◆ **Textausschnitt**:
- - - -
Traditionelle Fincas bieten den etwas anderen Mallorca-Flair. Einen, den sich die Insel dringend erhalten möchte. © Nicole Schmidt

Die linke Regierung und lokale Initiativen wollen die Natur schützen und ihre Heimat bewahren.

Ginge es nach Toni Riera, würde er die ganze, sechs Kilometer lange Promenade an der Playa de Palma abreißen und stattdessen neue Dünen wachsen lassen. Der schlanke Mann im blauen Designer-Anzug ist keineswegs radikaler Umweltschützer, sondern Wirtschaftswissenschaftler an der Universität in Palma und Leiter der Forschungsstiftung Impulsa. Eine Plattform, die Strategien zur Wettbewerbsfähigkeit der Balearen entwickelt. Er steht in einem Pinien-Hain ein paar Schritte entfernt von seinem Büro im Parc Bit, einem modernen Bürokomplex für IT- und Technologie Firmen. „Ich liebe dieses Wäldchen. Hier kann ich in Ruhe nachdenken.“ Zum Beispiel über die Zukunft Mallorcas. Kann das klappen? Ein massentouristisches Ziel, das überall propagiert, weltweites Modell für Nachhaltigkeit zu werden?

Das Problem sei nicht der Tourismus, sondern wie er produziert wird. Und so, wie er jetzt ist, klappe es natürlich nicht. Rieras Vision ist ein regeneratives Tourismusmodell. „Nachhaltigkeit halte ich für ein leeres Label.“ Eine Transformation hin zur Kreislaufwirtschaft. Dafür müsse Mallorca – das gelte auch für die Balearen – ganz mit dem alten Erfolgskonzept brechen und andere Werte in den Vordergrund stellen. Alle beteiligen. Umdenken, und nicht nur an den eigenen Vorteil denken, an einem Strang ziehen. Ein Netzwerk mit ganzheitlichem Ansatz und neuen Ideen erarbeiten: Bessere Arbeitsbedingungen und Bezahlung. Den Umweltaspekt wirklich schätzen, mangelnde Ressourcen berücksichtigen, entsprechend Gewohnheiten ändern. Verpackungen vermeiden. Mehr heimische Produkte zum Konsumieren anbauen. Aus zerschlissenen Hotel-Handtüchern Neues herstellen. Den Tourismus steuern durch Digitalisierung. Und eben Regeneration. Schließlich habe die Insel keine solche schönen Dünen mehr wie etwa Sylt. „Und was nicht mehr ist, kann man auch nicht erhalten oder schützen.“ Auch landwirtschaftliche Flächen müssten wieder mit der Küste verbunden werden, damit das Wasser abfließen kann.
- - - -
◆ **Datenauszug**:
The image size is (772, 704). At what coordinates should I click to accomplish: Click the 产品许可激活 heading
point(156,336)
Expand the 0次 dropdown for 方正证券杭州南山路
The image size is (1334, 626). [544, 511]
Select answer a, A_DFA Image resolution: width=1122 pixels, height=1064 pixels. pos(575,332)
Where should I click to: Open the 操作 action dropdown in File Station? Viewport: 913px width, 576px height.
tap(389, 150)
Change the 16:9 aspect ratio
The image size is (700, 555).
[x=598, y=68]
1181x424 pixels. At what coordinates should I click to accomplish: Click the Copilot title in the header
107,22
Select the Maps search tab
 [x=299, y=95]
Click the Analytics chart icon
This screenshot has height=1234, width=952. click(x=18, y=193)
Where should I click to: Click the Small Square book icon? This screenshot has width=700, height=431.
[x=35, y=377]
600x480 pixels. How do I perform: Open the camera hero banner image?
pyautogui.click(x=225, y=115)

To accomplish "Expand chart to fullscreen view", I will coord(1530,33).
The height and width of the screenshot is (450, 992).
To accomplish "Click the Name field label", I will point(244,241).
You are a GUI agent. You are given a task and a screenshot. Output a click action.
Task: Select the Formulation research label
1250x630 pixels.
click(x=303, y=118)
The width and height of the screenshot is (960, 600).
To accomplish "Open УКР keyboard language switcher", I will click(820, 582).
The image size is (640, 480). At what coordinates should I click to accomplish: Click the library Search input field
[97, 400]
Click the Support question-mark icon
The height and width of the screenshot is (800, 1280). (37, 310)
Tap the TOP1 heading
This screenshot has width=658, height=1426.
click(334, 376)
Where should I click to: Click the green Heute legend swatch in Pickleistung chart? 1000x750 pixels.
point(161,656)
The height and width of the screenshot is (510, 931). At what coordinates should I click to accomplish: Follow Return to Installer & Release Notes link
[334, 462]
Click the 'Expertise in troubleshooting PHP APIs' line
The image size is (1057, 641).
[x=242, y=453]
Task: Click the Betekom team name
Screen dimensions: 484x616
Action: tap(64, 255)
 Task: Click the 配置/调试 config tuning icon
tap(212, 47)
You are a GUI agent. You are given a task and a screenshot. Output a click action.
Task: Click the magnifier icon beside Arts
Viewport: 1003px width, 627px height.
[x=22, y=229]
- - - -
◆ **Arbeitsauftrag**:
Schreiben Sie aus dem Textausschnitt über Mallorca die Passage von „Traditionelle Fincas bieten“ bis einschließlich „ihre Heimat bewahren.“ ab. Für die Bearbeitung wird das Material nicht gebraucht.

◆ **Lösung**:
Traditionelle Fincas bieten den etwas anderen Mallorca-Flair. Einen, den sich die Insel dringend erhalten möchte. © Nicole Schmidt

Die linke Regierung und lokale Initiativen wollen die Natur schützen und ihre Heimat bewahren.